Abstract

We define cell morphodynamics as the cell's time dependent morphology. It could be called the cell's shape shifting ability. To measure it we use a biomarker free, dynamic histology method, which is based on multiplexed Cell Magneto-Rotation and Machine Learning. We note that standard studies looking at cells immobilized on microscope slides cannot reveal their shape shifting, no more than pinned butterfly collections can reveal their flight patterns. Using cell magnetorotation, with the aid of cell embedded magnetic nanoparticles, our method allows each cell to move freely in 3 dimensions, with a rapid following of cell deformations in all 3-dimensions, so as to identify and classify a cell by its dynamic morphology. Using object recognition and machine learning algorithms, we continuously measure the real-time shape dynamics of each cell, where from we successfully resolve the inherent broad heterogeneity of the morphological phenotypes found in a given cancer cell population. In three illustrative experiments we have achieved clustering, differentiation, and identification of cells from (A) two distinct cell lines, (B) cells having gone through the epithelial-to-mesenchymal transition, and (C) cells differing only by their motility. This microfluidic method may enable a fast screening and identification of invasive cells, e.g., metastatic cancer cells, even in the absence of biomarkers, thus providing a rapid diagnostics and assessment protocol for effective personalized cancer therapy.

Highlights

  • Despite much progress over the last century, cancer remains one of the leading causes of death globally [1]

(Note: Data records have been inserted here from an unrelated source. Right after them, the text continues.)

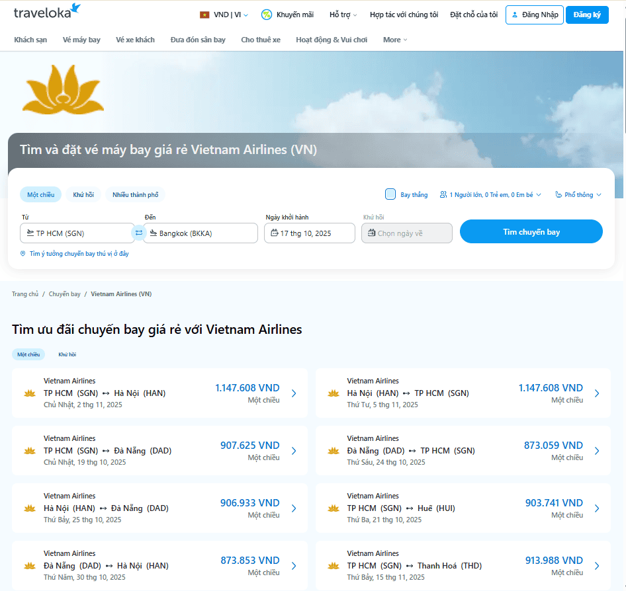Click the location pin flight ideas icon
Screen dimensions: 626x591
pos(23,254)
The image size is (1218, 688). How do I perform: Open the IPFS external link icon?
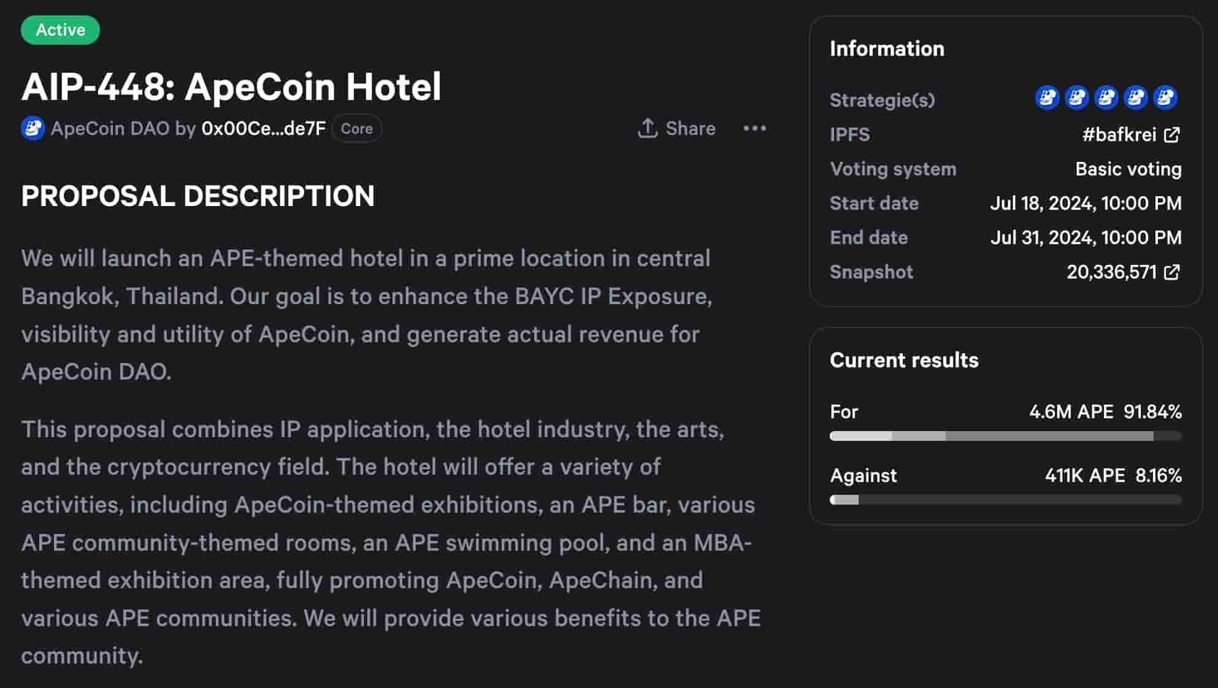[x=1172, y=134]
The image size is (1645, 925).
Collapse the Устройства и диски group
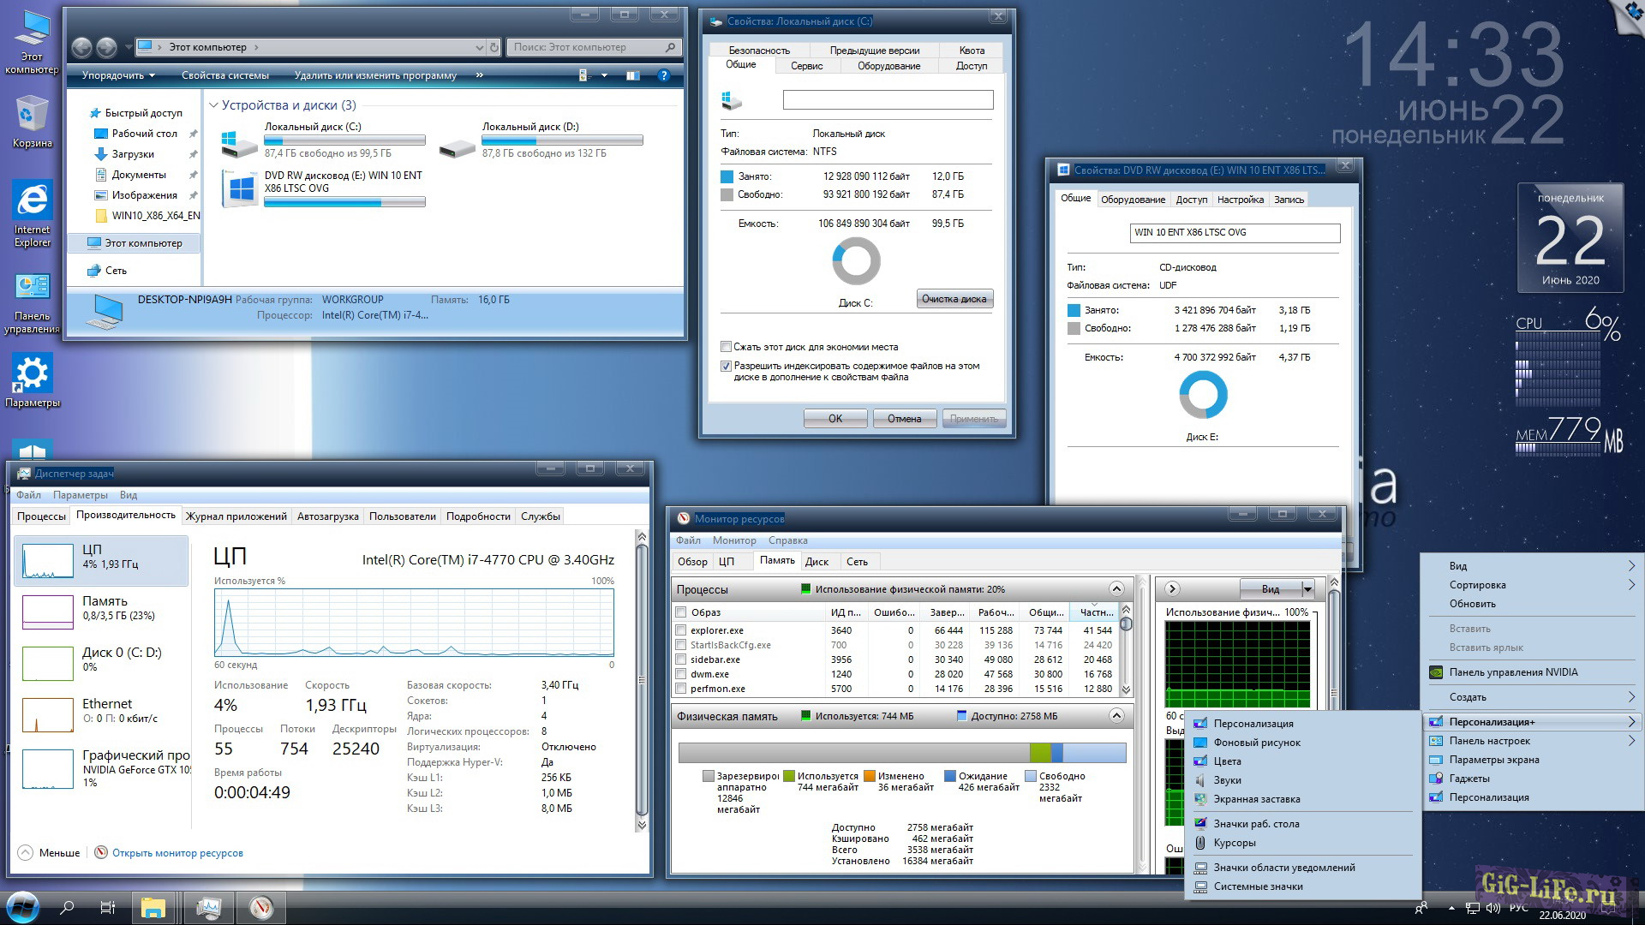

  • To examine the cellular morphodynamics, we combine cell magneto-rotation with machine learning and we show that this approach may allow one to probe both cell motility as well as morphological expression

  • Green fluorescent protein (GFP) expressing cancer cells are activated by endosomic uptake of magnetic nanoparticles, and are loaded into a microfluidic device that contains an array of microwells where they remain non-adherent while rotating in an oscillating magnetic field [31, 32]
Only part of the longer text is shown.